* **Required work**
Could you copy out these items word for word, beginning with the line that contains "How do I perform: Open" and going on through the line that contains "pos(535,336)", with both of those lines included and nothing else?

* **Records for processing**
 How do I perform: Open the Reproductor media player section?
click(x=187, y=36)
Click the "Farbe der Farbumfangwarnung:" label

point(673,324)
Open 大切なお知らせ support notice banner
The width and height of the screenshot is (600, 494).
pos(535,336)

---

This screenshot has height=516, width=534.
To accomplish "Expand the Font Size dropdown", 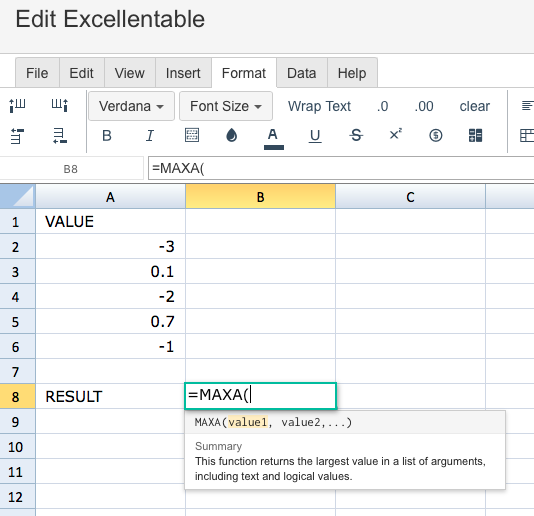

* **Finished answer**
 How do I perform: Open the Reproductor media player section?
click(x=187, y=36)
Click the "Farbe der Farbumfangwarnung:" label

point(673,324)
Open 大切なお知らせ support notice banner
The width and height of the screenshot is (600, 494).
pos(535,336)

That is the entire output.